This very much gives the lie to those who still believe that having plenty of chimneypots nearby guarantees a pub a healthy trade if run even half decently. Clearly, it doesn’t, and indeed it is the large, purpose-built 20th century pubs that seem to have suffered worst from the recent tide of closures. Only a few months ago, the similar Greyhound in Adswood closed its doors for the last time and has now been flattened. In contrast, a mile down the road, pubs are thriving on the Didsbury village drinking circuit. A brewery representative said:
“...the ethnic mix and the ages of the residents that live behind the Gateway make it difficult to draw trade to the pub. There are large numbers of elderly residents and non British groups who for ethnic and religious reasons are not regular pub visitors. So it’s the pub’s catchment area that is against the pub rather than the competence or otherwise of the brewery. The cinema/bowling alley/fast food complex opposite does the Gateway no favours as it attracts mainly teenagers who will not visit a ‘pub that their dad might visit’”.The role of changes in the social mix of an area in affecting the viability of pubs has often been underestimated. It’s a simple fact of life that for cultural reasons people of South Asian origin aren’t going to visit pubs to anything like the same extent as the indigenous British and Irish, and nothing pubs do short of closing down and becoming Indian restaurants is going to change that.
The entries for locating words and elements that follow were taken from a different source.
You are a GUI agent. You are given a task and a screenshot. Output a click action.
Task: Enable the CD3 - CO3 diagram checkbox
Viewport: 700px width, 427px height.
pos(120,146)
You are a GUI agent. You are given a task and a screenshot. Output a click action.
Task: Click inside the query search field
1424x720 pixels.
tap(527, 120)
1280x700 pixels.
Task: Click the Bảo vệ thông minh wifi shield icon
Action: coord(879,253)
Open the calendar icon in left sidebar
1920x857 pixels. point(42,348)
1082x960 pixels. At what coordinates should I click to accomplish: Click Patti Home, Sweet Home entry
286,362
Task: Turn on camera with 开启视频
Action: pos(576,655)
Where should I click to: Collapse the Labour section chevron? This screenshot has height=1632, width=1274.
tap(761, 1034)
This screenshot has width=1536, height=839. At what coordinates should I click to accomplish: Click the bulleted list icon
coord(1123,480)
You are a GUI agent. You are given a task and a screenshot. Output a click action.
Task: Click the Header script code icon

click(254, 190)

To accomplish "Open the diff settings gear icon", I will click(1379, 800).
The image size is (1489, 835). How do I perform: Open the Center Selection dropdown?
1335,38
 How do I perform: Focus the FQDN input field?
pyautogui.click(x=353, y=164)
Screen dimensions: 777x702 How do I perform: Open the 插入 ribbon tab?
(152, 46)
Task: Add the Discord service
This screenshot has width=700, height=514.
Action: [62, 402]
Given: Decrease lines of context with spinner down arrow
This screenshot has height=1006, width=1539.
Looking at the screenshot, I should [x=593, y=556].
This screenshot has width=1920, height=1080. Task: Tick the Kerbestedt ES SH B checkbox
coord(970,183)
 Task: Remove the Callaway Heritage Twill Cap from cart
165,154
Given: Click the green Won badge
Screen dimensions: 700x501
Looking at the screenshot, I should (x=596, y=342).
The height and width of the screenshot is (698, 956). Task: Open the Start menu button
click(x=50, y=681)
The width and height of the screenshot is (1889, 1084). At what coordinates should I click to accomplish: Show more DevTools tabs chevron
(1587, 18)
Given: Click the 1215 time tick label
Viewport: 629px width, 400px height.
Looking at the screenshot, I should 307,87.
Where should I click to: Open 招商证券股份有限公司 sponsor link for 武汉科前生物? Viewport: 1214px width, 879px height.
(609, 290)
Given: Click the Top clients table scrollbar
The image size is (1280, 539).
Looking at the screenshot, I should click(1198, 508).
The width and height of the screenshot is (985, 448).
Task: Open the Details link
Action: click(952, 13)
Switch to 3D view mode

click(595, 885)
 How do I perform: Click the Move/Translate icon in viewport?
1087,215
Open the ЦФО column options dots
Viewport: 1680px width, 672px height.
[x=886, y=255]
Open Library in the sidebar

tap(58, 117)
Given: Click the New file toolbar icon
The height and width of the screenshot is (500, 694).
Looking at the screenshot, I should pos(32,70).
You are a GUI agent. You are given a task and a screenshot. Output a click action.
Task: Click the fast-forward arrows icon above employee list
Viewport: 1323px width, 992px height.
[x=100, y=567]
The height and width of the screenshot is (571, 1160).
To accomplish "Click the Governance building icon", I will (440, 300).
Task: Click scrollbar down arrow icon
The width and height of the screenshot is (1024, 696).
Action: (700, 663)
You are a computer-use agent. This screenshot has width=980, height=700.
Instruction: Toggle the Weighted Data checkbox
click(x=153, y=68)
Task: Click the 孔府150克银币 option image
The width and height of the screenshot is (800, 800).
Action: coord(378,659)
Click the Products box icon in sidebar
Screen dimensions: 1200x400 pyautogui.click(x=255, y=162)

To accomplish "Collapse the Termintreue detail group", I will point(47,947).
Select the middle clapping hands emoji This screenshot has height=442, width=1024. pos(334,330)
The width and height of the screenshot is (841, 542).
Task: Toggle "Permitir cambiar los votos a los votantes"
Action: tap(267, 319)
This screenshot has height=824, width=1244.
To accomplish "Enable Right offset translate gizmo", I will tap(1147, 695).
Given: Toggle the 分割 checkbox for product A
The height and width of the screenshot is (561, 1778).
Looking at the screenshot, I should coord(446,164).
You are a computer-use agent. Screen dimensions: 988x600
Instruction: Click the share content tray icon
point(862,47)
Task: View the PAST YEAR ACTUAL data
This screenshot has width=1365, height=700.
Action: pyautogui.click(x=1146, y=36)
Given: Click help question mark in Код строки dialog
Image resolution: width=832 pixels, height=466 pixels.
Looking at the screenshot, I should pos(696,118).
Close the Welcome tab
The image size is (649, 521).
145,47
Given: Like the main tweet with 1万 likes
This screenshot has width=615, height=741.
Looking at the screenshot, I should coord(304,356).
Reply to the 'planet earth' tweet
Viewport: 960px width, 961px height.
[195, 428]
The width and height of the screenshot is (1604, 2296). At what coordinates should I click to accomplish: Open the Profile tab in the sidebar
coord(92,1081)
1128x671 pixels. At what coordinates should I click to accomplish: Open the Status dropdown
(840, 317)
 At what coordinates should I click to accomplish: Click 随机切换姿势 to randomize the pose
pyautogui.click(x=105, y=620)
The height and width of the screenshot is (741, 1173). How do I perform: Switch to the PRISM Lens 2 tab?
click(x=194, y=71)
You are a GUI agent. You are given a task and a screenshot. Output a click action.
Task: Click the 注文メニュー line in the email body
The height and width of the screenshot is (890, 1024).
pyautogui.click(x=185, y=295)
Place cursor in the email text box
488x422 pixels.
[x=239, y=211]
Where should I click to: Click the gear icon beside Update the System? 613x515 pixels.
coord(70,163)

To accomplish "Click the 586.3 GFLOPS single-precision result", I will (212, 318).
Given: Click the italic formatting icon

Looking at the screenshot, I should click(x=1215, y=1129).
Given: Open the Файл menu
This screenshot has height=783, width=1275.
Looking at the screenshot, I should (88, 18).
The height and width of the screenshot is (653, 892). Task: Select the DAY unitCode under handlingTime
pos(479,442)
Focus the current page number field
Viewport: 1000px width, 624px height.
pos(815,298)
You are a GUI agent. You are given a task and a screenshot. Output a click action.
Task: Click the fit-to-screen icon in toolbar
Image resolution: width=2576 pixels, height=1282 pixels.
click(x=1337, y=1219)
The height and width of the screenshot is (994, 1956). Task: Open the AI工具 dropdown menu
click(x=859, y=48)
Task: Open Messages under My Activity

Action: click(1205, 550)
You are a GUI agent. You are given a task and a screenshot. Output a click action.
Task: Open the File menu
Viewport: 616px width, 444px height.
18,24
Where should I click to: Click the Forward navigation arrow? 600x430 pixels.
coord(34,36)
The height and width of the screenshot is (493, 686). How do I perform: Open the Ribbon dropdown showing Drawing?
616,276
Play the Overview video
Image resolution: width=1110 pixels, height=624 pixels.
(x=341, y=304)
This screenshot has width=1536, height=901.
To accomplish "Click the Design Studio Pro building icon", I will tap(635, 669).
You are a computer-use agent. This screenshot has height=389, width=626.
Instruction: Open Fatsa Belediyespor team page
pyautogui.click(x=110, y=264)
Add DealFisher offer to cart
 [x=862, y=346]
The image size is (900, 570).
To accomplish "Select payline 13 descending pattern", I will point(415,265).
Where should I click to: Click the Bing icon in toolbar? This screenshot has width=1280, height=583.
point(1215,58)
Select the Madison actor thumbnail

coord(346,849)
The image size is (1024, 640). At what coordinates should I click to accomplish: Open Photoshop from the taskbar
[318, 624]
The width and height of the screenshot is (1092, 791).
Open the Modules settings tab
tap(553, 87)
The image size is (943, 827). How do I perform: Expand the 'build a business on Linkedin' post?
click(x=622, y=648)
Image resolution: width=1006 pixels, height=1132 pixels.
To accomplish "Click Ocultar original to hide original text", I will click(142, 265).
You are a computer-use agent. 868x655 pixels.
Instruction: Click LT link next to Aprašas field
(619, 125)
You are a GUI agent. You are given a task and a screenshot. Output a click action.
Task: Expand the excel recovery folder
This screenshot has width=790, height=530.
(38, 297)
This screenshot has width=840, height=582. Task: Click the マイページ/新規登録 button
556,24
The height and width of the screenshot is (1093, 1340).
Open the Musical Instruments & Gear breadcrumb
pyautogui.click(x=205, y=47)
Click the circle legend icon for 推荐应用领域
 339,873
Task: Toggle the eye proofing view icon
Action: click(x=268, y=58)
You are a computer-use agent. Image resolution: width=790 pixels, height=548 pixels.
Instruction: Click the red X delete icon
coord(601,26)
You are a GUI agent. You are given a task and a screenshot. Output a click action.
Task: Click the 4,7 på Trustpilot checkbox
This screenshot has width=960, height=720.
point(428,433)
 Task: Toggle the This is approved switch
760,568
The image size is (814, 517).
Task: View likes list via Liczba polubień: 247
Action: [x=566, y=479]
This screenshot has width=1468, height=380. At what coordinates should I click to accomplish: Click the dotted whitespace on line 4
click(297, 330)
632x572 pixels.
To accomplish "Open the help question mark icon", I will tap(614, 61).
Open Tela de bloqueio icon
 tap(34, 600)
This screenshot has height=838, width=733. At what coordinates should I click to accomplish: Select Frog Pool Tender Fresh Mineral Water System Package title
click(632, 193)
One possible solution for the Gateway could have been to build an accommodation lodge next door and turn it explicitly into a dining venue. Only just up the road, on the other side of the leisure complex, a new, purpose-built pub, the Bell House, does precisely that. But the Gateway, on a cramped site in the fork between two major roads, just didn’t have the room for extra car parking or new construction, and so it has paid the price. It won’t be the last, either.